Text to read:

begin

# HO scale pinstripe decals???



## lenny (Feb 29, 2000)

Does anyone know of a source for HO scale pinstripe decals?

Dan


----------



## 22tall (Jul 28, 2002)

Hi Dan, http://members.optusnet.com.au/pattosplace/ I suggest getting stripes for HO, 1/43 and maybe 1/32 scale. The smallest stripes on the HO sheet are a total waste IMO. They are too close to cut apart and even if you could they are so narrow and fragile I couldn't deal with them. Nimble fingers could probably use the second smallest ones. Good luck.

Steve


----------



## lenny (Feb 29, 2000)

Thanks, Steve.


----------



## SwamperGene (Dec 1, 2003)

Dan if you just need it for yourself an easy trick is to sandwich two x-acto blades in the holder, then you can cut near hairline-thin pieces out of automotive pinstriping. I do this to trim out the window frames in Lexan bodies, it looks awesome and is super easy to apply.


----------



## lenny (Feb 29, 2000)

SwamperGene said:


> Dan if you just need it for yourself an easy trick is to sandwich two x-acto blades in the holder, then you can cut near hairline-thin pieces out of automotive pinstriping. I do this to trim out the window frames in Lexan bodies, it looks awesome and is super easy to apply.

end

Listed records:
begin

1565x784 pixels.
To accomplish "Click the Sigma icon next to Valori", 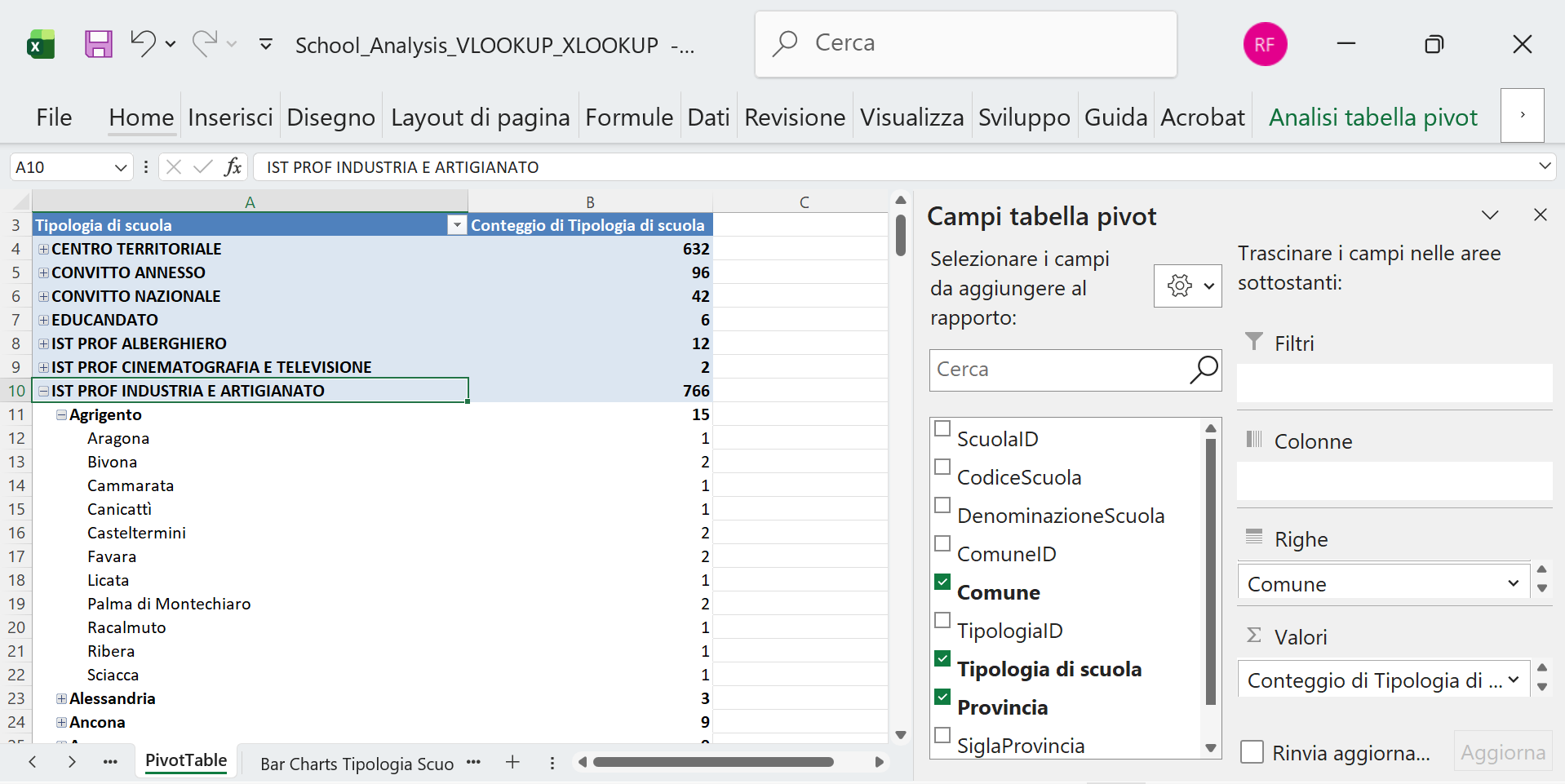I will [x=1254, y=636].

end
begin

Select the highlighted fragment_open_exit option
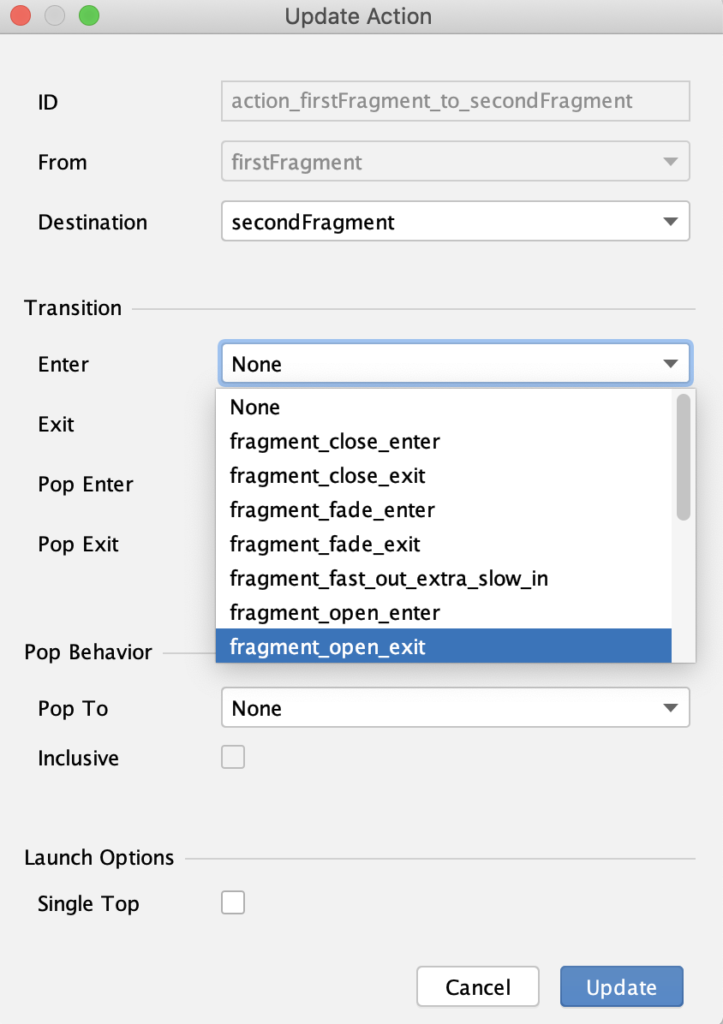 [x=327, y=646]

end

What to do:
1/ Check each statement against the thread on HO scale pinstripe decals. For each, answer yes or no and quote the words from the thread that decide it.
(a) Steve thinks the smallest stripes on the HO sheet are worth using.
(b) One reply suggests putting two x-acto blades in the holder to cut thin pieces.
(c) Steve recommends getting stripes in 1/43 scale too.
2/ Extend the thread on HO scale pinstripe decals, picking up right after its last post.
The items play no part in this work.

Answers to the problems:
1/
(a) No: "The smallest stripes on the HO sheet are a total waste IMO."
(b) Yes: "an easy trick is to sandwich two x-acto blades in the holder"
(c) Yes: "I suggest getting stripes for HO, 1/43 and maybe 1/32 scale."

2/
 Thanks, Gene. I was actually looking for them for some Lead Sled samples I was working on for the factory...


----------



## sethndaddy (Dec 4, 2004)

LEAD SLED SAMPLES.........PINSTRIPING.........I'M LIKING WHAT I'M HEARING and I cannot wait to preorder these babies.
thanks Dan.


----------



## lenny (Feb 29, 2000)

sethndaddy said:


> LEAD SLED SAMPLES.........PINSTRIPING.........I'M LIKING WHAT I'M HEARING and I cannot wait to preorder these babies.
> thanks Dan.


 Don't be disappointed if pinstripes aren't in the first release...


----------



## Marty (Oct 20, 1999)

If you can't get pinstripes, how about


"Praise the Lowered"

on the quarter panels or maybe on the trunk?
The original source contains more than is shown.